[Problem requirements]
Only certain lines below are wanted: those starting at the line containing "bolos e tortas doces. (260, 685)" and ending at the line containing "Propontos (252, 2060)", both included, each retyped exactly.

※

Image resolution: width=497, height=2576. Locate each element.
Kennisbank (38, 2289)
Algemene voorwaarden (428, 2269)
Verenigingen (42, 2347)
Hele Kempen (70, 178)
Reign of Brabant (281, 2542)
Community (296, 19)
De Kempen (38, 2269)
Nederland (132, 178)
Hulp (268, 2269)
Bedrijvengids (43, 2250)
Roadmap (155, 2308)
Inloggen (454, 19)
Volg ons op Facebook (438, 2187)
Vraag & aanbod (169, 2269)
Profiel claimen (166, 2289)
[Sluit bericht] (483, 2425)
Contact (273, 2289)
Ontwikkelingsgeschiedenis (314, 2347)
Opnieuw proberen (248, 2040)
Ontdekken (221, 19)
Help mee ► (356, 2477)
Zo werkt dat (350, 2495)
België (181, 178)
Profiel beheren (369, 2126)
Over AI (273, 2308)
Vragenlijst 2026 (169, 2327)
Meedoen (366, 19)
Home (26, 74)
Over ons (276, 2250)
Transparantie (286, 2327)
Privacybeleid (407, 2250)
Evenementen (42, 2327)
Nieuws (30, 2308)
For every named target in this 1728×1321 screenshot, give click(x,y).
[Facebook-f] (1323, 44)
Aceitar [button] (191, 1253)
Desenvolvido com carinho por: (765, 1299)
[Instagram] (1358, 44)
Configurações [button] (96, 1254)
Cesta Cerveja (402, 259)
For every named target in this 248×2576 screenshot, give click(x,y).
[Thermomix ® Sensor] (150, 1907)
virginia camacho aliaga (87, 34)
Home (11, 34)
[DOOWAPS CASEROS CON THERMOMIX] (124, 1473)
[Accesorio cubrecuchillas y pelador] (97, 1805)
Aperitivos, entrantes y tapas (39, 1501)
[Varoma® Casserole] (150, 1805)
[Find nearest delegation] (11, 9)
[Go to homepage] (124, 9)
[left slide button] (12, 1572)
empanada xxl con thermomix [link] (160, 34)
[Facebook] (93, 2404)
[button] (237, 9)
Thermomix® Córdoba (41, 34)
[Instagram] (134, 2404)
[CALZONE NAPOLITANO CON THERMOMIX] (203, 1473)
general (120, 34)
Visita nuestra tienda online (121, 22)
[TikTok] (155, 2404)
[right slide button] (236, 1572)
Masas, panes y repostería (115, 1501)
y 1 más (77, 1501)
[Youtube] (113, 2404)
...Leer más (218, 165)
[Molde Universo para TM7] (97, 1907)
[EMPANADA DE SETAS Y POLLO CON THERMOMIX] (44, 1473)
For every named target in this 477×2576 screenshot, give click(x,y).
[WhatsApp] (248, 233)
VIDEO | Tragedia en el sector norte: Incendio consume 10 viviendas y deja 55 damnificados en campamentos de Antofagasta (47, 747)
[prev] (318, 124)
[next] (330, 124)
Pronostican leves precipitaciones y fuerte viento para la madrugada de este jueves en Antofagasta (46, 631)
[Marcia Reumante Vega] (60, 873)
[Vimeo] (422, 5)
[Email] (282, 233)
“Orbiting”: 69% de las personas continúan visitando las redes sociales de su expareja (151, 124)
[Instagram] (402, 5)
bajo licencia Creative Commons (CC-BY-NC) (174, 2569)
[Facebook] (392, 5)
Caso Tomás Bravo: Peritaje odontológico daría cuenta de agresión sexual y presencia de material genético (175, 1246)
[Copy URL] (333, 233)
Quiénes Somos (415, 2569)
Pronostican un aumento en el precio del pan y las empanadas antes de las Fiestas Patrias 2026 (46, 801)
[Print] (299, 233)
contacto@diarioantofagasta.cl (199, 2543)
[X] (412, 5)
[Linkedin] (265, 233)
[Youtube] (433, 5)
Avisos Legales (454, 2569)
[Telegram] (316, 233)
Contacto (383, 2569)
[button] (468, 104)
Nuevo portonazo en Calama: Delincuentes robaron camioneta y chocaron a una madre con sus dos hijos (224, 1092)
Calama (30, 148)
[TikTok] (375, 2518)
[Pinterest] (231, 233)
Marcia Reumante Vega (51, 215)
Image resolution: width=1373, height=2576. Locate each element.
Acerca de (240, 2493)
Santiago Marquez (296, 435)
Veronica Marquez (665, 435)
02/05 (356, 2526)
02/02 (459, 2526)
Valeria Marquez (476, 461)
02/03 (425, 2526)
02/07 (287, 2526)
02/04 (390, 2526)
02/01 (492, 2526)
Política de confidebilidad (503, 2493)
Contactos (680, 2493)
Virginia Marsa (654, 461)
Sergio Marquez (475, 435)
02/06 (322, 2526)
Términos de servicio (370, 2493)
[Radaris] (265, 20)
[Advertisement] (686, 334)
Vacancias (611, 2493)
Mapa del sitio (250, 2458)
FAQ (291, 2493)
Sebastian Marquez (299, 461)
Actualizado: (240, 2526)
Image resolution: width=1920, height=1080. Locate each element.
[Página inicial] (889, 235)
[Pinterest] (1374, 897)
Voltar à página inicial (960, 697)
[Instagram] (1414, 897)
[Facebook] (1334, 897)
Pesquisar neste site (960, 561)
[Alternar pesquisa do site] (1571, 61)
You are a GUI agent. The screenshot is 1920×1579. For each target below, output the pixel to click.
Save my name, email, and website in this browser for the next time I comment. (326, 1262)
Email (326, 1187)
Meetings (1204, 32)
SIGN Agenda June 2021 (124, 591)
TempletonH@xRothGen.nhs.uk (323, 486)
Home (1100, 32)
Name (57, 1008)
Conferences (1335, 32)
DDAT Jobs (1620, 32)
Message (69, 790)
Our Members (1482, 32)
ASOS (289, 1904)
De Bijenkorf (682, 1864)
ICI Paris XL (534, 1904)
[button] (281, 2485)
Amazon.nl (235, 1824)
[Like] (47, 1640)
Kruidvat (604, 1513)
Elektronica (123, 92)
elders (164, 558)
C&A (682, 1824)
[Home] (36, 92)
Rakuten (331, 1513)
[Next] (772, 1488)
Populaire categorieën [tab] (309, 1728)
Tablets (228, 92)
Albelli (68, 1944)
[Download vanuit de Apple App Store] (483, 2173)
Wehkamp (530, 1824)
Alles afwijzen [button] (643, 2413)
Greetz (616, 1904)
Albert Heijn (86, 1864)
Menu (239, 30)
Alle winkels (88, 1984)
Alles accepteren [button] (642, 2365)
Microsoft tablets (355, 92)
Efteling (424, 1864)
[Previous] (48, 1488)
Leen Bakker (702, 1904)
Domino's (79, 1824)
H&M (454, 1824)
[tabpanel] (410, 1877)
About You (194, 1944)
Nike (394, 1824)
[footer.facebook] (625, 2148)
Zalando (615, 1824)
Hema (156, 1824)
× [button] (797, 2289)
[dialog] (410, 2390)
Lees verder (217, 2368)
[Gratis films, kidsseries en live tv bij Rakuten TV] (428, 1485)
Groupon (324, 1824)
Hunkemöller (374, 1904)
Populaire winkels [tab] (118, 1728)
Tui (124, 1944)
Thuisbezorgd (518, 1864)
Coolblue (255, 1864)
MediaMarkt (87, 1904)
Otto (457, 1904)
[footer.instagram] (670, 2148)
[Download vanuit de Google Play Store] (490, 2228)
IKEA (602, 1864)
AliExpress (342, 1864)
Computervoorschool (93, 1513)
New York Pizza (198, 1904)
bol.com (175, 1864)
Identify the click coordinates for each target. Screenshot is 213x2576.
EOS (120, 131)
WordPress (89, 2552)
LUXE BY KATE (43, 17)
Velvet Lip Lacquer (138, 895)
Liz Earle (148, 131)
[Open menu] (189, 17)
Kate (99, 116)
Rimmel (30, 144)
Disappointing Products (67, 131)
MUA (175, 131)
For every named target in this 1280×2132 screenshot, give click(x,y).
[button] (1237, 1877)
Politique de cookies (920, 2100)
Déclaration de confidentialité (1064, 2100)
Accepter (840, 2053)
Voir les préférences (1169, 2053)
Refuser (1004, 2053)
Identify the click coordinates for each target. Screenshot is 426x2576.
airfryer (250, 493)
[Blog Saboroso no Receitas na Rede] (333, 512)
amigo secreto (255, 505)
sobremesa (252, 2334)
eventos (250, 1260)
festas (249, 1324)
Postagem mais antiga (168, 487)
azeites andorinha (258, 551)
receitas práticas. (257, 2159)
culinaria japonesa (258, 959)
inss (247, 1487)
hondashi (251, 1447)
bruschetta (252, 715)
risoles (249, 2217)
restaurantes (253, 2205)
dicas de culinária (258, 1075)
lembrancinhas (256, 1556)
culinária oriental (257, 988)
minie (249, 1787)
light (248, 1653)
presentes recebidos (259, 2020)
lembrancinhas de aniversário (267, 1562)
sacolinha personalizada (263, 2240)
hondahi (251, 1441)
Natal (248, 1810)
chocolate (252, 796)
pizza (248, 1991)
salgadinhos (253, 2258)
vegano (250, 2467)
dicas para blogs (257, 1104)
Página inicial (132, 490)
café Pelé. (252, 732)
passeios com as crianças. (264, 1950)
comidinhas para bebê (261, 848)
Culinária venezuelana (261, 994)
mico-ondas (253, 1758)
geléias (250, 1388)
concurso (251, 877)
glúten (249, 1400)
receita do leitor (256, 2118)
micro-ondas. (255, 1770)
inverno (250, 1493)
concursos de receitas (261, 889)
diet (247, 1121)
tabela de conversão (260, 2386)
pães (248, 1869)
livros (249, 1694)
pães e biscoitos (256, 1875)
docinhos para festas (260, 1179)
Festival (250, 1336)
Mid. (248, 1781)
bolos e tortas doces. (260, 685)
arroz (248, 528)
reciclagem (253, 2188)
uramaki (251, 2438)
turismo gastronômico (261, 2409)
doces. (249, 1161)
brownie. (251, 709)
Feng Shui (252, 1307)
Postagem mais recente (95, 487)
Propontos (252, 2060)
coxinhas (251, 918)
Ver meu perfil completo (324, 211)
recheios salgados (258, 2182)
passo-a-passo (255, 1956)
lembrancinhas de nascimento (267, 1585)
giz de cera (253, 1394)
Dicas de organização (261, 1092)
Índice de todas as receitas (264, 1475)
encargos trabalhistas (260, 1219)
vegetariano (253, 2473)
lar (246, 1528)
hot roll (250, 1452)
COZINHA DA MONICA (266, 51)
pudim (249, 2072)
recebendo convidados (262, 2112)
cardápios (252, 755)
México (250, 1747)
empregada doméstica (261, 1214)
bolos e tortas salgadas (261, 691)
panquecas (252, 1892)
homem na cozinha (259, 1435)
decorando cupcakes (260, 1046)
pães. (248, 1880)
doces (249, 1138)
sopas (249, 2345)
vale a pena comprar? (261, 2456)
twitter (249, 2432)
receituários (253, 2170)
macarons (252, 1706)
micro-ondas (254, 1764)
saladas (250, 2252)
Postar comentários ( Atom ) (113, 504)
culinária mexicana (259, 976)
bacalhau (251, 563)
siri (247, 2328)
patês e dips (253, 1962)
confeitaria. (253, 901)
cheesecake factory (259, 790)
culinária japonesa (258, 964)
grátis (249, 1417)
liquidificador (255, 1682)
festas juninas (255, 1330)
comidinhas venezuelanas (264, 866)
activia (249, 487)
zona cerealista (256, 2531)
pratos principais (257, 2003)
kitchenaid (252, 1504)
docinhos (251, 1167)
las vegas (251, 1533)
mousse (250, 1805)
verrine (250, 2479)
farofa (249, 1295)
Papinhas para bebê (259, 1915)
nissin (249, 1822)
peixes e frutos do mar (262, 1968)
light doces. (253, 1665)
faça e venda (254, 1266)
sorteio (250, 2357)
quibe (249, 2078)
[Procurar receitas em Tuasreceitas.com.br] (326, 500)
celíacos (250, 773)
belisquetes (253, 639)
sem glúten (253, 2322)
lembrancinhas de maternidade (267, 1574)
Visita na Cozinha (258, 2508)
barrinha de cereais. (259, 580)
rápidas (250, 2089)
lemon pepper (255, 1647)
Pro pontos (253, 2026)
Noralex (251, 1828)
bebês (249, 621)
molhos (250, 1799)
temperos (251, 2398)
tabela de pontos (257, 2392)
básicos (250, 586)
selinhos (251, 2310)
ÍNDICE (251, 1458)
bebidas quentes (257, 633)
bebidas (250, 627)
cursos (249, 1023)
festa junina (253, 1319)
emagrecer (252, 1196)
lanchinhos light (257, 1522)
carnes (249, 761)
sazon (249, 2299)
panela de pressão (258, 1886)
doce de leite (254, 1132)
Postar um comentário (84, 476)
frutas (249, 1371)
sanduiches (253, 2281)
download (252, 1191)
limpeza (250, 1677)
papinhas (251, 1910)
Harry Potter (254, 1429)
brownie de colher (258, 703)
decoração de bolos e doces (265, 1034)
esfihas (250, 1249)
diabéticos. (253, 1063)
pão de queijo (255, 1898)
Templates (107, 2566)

※

[Result of this exercise]
bolos e tortas doces. (260, 685)
arroz (248, 528)
reciclagem (253, 2188)
uramaki (251, 2438)
turismo gastronômico (261, 2409)
doces. (249, 1161)
brownie. (251, 709)
Feng Shui (252, 1307)
Postagem mais recente (95, 487)
Propontos (252, 2060)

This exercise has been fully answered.